Claire Pickthall, mitigating, representing the defendant, said her client’s life “spiralled out of control” following the death of his brother in 2020.

Dyas read out a personal letter to the judge in which he said: “Your honour, I am very sorry for going to this man’s place.

“I don’t like stuff like this, it’s out of character.

“Jail does not help me, it just gets me addicted to more drugs because I can’t cope because I don’t see my family the whole time I am in.”

He added: “The night I did this I took Xanax for the first time.

“I feel ashamed and saddened for my victim, I can’t believe I’ve done this.

“I need help with my drugs problem.

“I have been through too much in my life and I don’t get the help I need in prison.

“Please help me your honour.”

Judge Rhys Rowlands told the defendant that “custody was inevitable”.

He said: “The victim had fallen asleep in his living room just before 1am and he awoke to find you in his home.

“Your offending is aggravated by the fact it was committed at night and, whilst you weren’t to know it, the victim was suffering from very serious ill health at the time.

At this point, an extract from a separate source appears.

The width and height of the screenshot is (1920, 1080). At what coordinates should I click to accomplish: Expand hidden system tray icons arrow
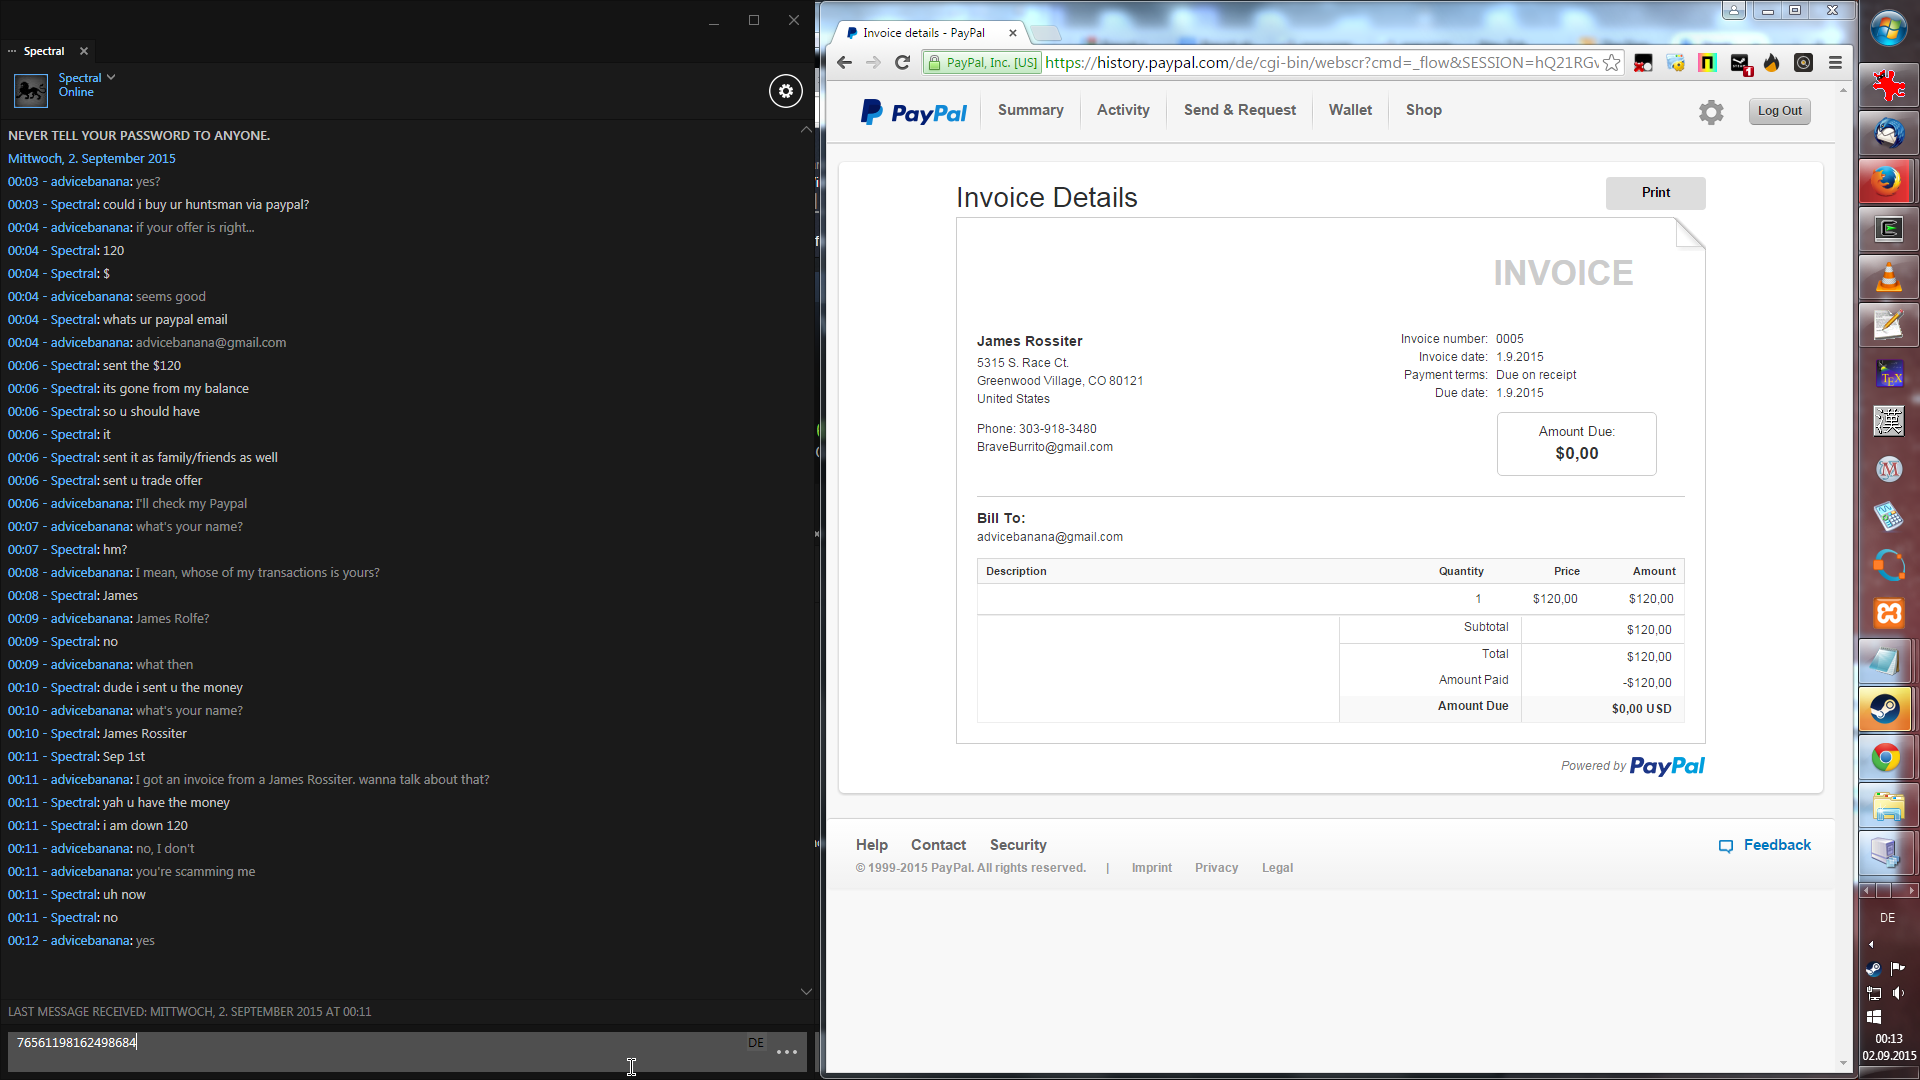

“The effect of the burglary upon him has been profound and he no longer feels safe in his home.

“You are no stranger to the courts – there is a raft of offending for dishonesty and violence.

“Plainly drugs are at the root of your offending added to which there are mental health difficulties exacerbated by you suffering a bereavement in the past.”

Dyas was jailed for 15 months and ordered to pay a victim surcharge following his release from prison.